English

Spain pulls out Iraq troops ahead of schedule

April 28 saw the last 260 of Spain’s 1,300 combat soldiers finally leave Iraq nearly two weeks ahead of schedule. Prime Minister Jose Zapatero announced the pull-out on April 18, but it was thought this would not take place before May 27.

Another 1,000 will remain behind in a non-combat role to dismantle military equipment. Defence Minister Jose Bono told relatives at Botoa that “the Brigade PlusUltra 11 was dissolved.” He said that by May 27 all troops will be gone from Iraq. Honduras and the Dominican Republic have also pledged to pull their troops out.

In the last two weeks, Spanish soldiers have come under increasing attack from Iraqi resistance forces. Spanish troops killed six Iraqis after being ambushed twice near the town of Diwanyia.

The Spanish Socialist Workers Party (PSOE) government has promised not to send troops back to Iraq even if the United Nations sends a multinational force to the country after the so-called handover of sovereignty on June 30.

It has refused to rule out sending more troops to Afghanistan. Foreign Minister Miguel Angel Morantinos said, “Nothing had been decided. In life you can never say never.”

Sending more troops to Afghanistan would be an attempt to appease the US government, which has expressed anger at Spain’s “abrupt action” in withdrawing troops from Iraq.

The Spanish government’s decision to pull the troops was dictated by mass antiwar sentiment that led to the downfall of the right-wing government under José María Aznar. It is also favourably treated by much of the media, who regard it as essential in redefining Spain’s foreign policy. EL Pais said that Zapatero needed to go beyond “good intentions” and outline a strategy for postwar Iraq. The government still has to define what strategy it supports.... Iraq is a problem that affects all. It is essential to rebuild the international consensus.”

La Vanguardia continued in similar vein. It said that Spain needed a foreign policy based on “multilateralism, the defence of international law and respect for the United Nations.”

Much of the liberal press that has supported Zapatero’s government have been increasingly worried about Spain’s isolation from Europe under Aznar’s alliance with the US and Britain.

It is significant that Zapatero’s first visits in Europe were to Paris and Berlin. The British Guardian newspaper claimed that Bono was seen on a television camera before the March elections describing Prime Minister Tony Blair as a “complete dickhead” and an “imbecile.”

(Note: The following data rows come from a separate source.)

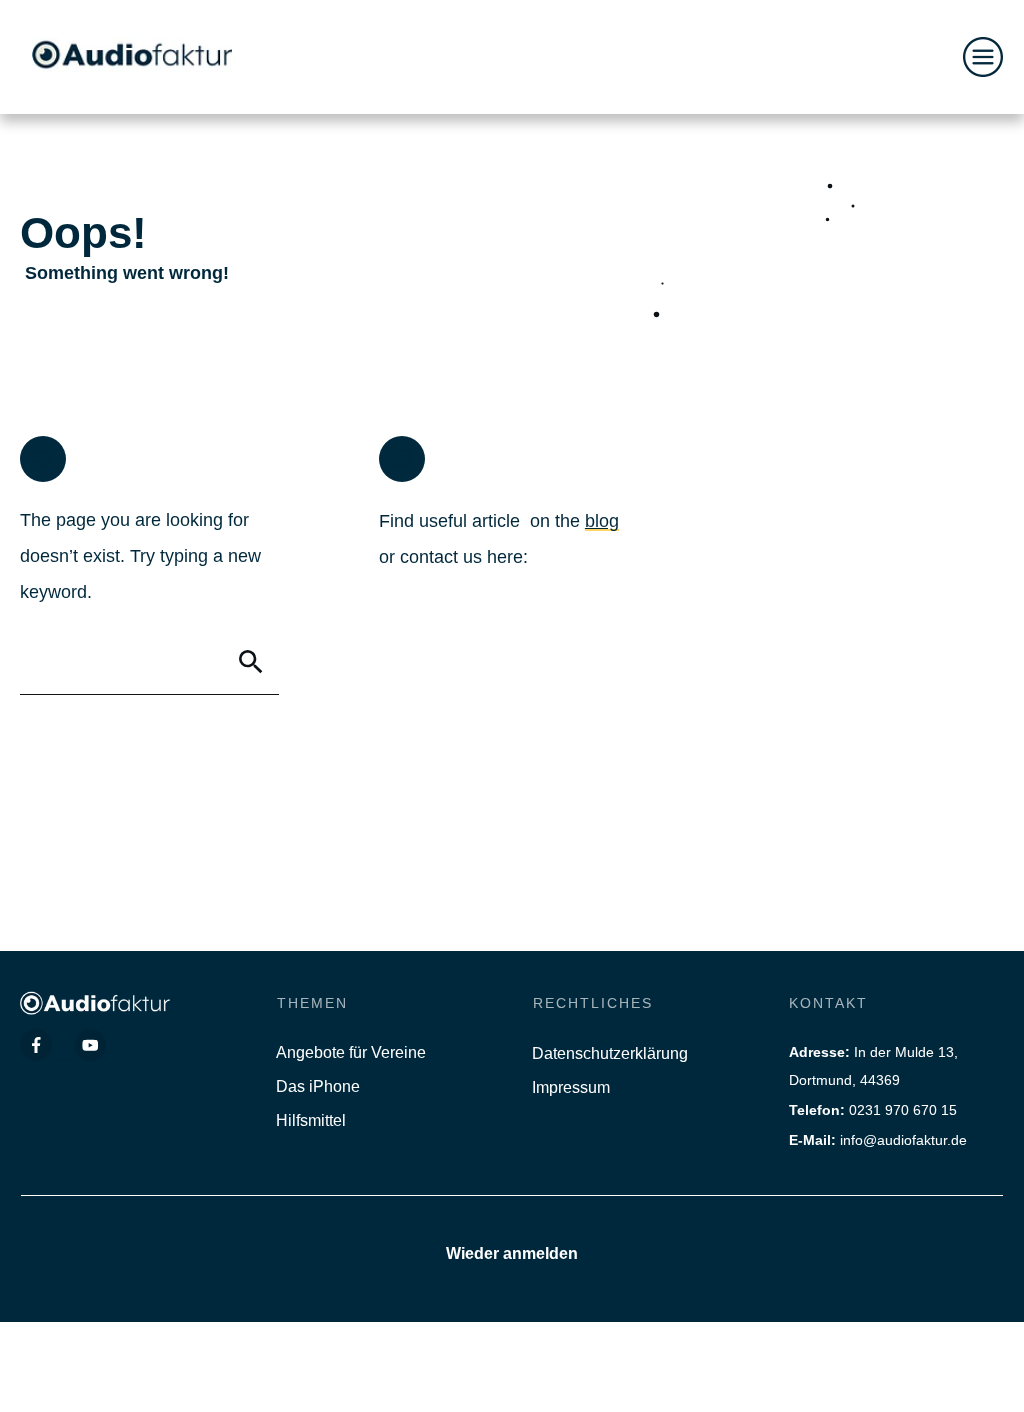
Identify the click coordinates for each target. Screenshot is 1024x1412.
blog (602, 521)
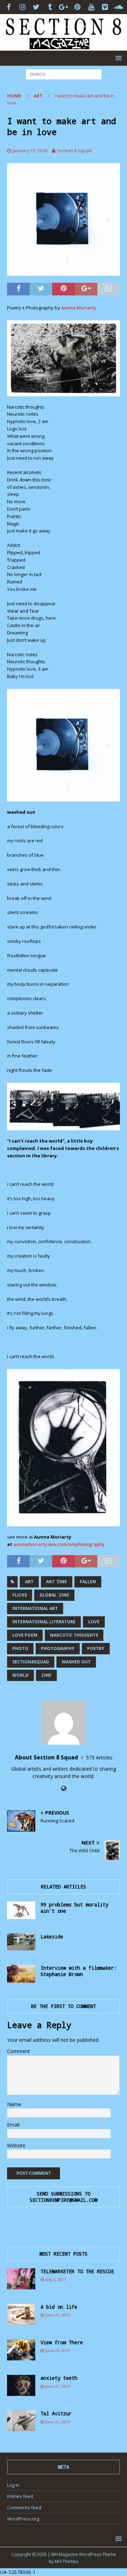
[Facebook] (8, 7)
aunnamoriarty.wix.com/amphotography (59, 1544)
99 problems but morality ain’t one (74, 1907)
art (29, 1582)
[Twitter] (36, 7)
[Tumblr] (50, 7)
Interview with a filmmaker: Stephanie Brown (79, 1970)
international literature (43, 1622)
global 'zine (54, 1595)
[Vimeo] (105, 7)
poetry (95, 1648)
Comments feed (24, 2507)
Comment (18, 2051)
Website (16, 2145)
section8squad (30, 1662)
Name (14, 2104)
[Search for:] (64, 73)
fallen (88, 1582)
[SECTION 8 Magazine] (63, 46)
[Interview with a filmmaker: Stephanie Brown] (21, 1974)
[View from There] (21, 2349)
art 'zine (56, 1582)
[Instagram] (22, 7)
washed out (76, 1662)
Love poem (24, 1635)
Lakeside (52, 1936)
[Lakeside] (21, 1941)
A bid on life (59, 2306)
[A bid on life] (21, 2314)
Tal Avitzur (56, 2413)
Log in (13, 2485)
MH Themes (66, 2561)
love (93, 1622)
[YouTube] (91, 7)
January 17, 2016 (30, 150)
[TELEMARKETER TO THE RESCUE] (21, 2278)
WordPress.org (23, 2519)
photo (20, 1648)
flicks (19, 1595)
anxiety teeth (59, 2377)
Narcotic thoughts (74, 1635)
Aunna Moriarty (78, 308)
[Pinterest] (77, 7)
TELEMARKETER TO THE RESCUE (77, 2271)
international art (35, 1608)
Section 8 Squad (74, 150)
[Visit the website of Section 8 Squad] (63, 1788)
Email (13, 2124)
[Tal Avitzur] (21, 2420)
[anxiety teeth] (21, 2385)
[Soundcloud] (119, 7)
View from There (62, 2342)
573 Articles (99, 1757)
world (20, 1675)
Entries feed (20, 2496)
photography (57, 1648)
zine (46, 1675)
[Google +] (64, 7)
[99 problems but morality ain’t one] (21, 1910)
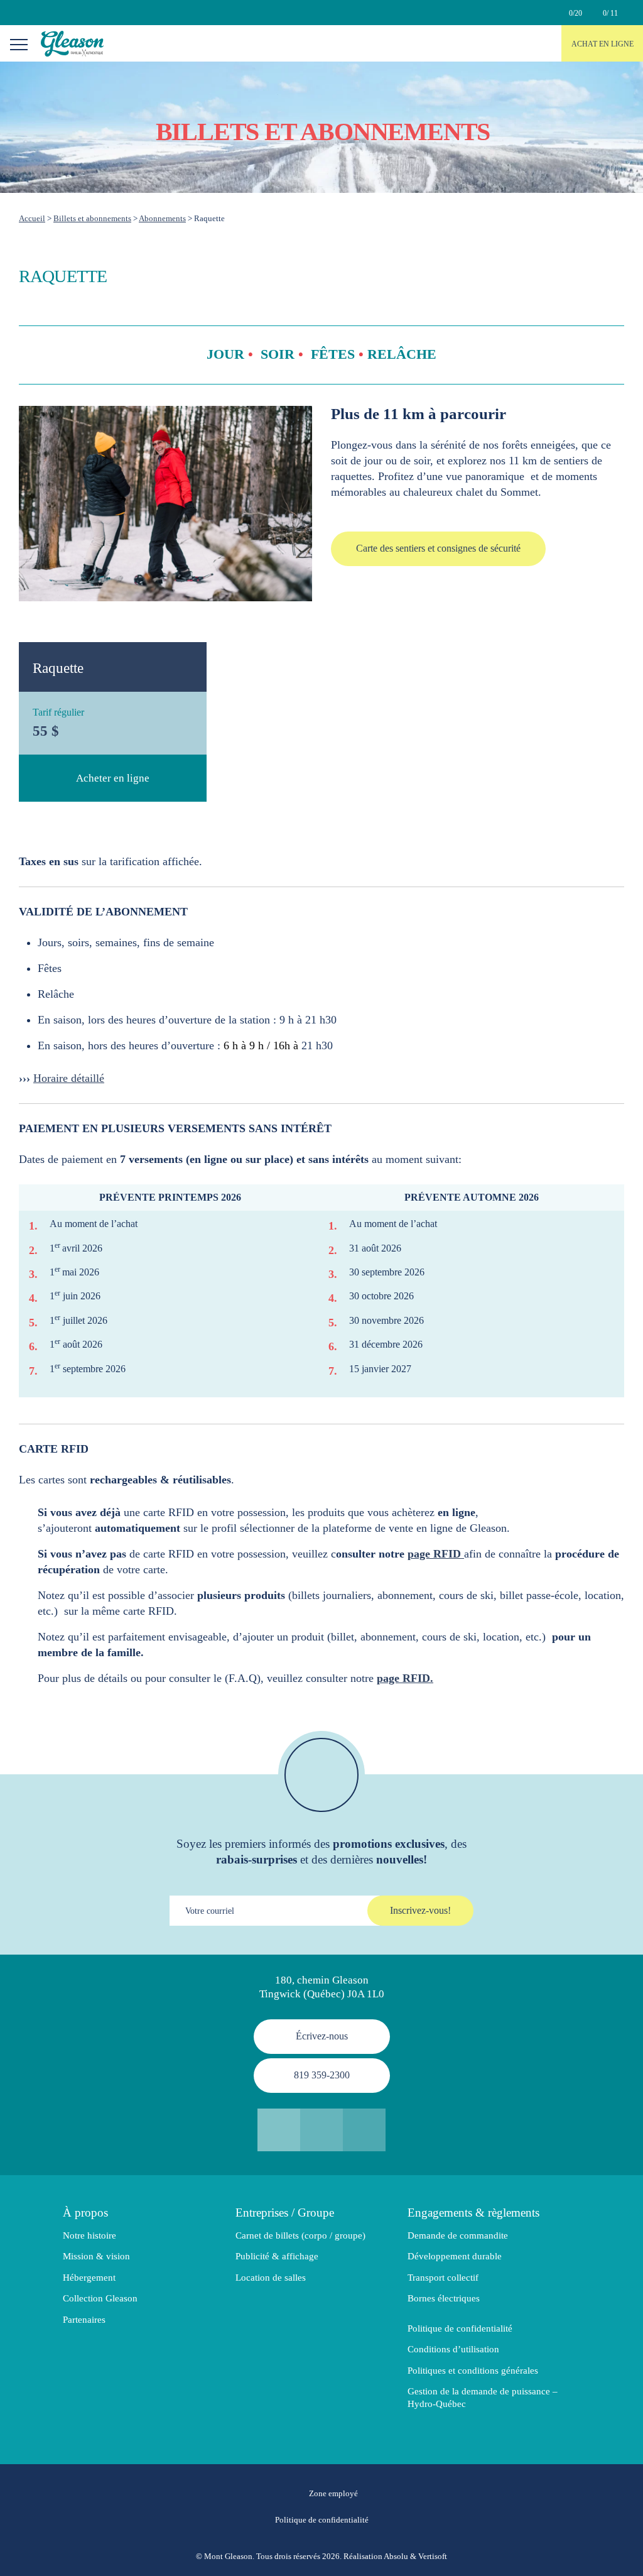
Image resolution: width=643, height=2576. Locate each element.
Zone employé (333, 2493)
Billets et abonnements (92, 218)
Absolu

Zapatero was welcomed enthusiastically by French President Jacques Chirac, after he promised that “Spain will have an attitude of cooperative and shared work with Berlin and Paris.”

Chirac returned the compliment by saying, “There is in Berlin, just as in Paris, a strong will to go forward hand-in-hand with Spain on the European route, in the framework of a sincere and loyal cooperation, which requires the interest of each to be taken into consideration but in a spirit of working together and dialogue, rather than in a spirit of confrontation from which nothing good ever emerges.”

Zapatero has now pledged to remove Spanish opposition to the new European constitution by reversing Aznar’s demands to maintain his nation’s preferential voting rights that France and Germany want changed in order to reflect their greater population and economic and political might. By doing so, Zapatero said he hoped this would enable the new constitution to be ready by June 1.